## Set of tasks
1 - Condense the paragraph of the excerpt on I Know This Much is True that begins "The show follows 41-year-old Dominick’s attempts" into a short bulleted list that keeps its main facts.
2 - Resume the excerpt on I Know This Much is True with new sentences that pick up after its final sentence.

## Excerpted text
# # # # # # #

Based on Wally Lamb’s eponymous 1998 novel, (900 pages long with more horrid things happening to the Birdsey boys, which thankfully have been left out of the mini-series) I Know This Much is True opens with a horrific scene in a public library. Thomas, a paranoid schizophrenic who has been in and out of mental institutions, quotes the Bible and chops off his hand — why a library when people already do not read?

I Know this Much is True
  • Season 1
  • Episodes: 6
  • Run time: 62 minutes
  • Director: Derek Cianfrance
  • Starring: Mark Ruffalo, Melissa Leo, John Procaccino, Rob Huebel, Michael Greyeyes, Gabe Fazio, Juliette Lewis, Kathryn Hahn, Rosie O'Donnell, Archie Panjabi

The show follows 41-year-old Dominick’s attempts to get Thomas out of the maximum security facility where he is incarcerated. I Know This Much is True also goes back and forth in time to the twins’ difficult childhood with an abusive stepfather, a cowed-down mum, Dominick’s difficult marriage to Dessa, his college sweetheart and his fraught relationship with present girlfriend Joy (Imogen Poots), who is unable to handle Dominick’s mood swings and devotion to his brother. Dominick’s grief, guilt and rage of simultaneously wanting to be free of his brother and his fierce loyalty to Thomas runs like an angry, red wound through the show.

# # # # # # #

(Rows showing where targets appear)
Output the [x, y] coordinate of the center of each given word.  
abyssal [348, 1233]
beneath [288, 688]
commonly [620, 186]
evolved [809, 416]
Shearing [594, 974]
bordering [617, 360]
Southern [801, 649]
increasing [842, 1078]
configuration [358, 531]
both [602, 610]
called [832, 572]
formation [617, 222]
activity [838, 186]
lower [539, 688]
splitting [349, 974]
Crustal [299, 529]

# # # # # # #

## Task-by-task outputs
1 -
- The show follows 41-year-old Dominick as he tries to get his brother Thomas out of the maximum security facility where Thomas is incarcerated.
- It moves back and forth in time to the twins' difficult childhood with an abusive stepfather and a cowed-down mother.
- It covers Dominick's difficult marriage to Dessa, his college sweetheart.
- It shows his fraught relationship with his current girlfriend Joy (Imogen Poots), who cannot handle his mood swings or his devotion to his brother.
- Dominick's grief, guilt and rage at both wanting to be free of Thomas and staying fiercely loyal to him run through the whole show.

2 -
In midst of all the toil and turmoil is Dominick’s attempt at figuring out his roots. He hopes for answers from his Sicilian grandfather’s memoirs, which he gets translated from Italian by Nedra. Even though Nedra tells him not to read the memoir, there is no great big reveal apart from the fact that grandpa Tempesta was not a very nice man.

The story of roots, race, fathers, sons, brothers, guilt and suffering is told through Dominick’s eye. The tight close-ups show us Dominick’s tortured soul in every line, crack and crevice of his face. Set in the 90s, in Three Rivers, Connecticut, the constant rain and dark palette echo the grim mill town.

At a time when everyone revels in nostalgia, this show stubbornly looks at history with grimy glasses. One only feels relief at not having to deal with boxy computers, the dial up phones and other props of the era. There are no rose-tinted glasses for MTV, Vietnam, the Beat generation or the swinging 60s.

If one is looking to the movies to escape our comfortingly commonplace lives, I Know this Much is True is most definitely not the ticket. To the argument that it works as a showcase of actors’ craft, there are other ways of enjoying that without having our souls sucked out.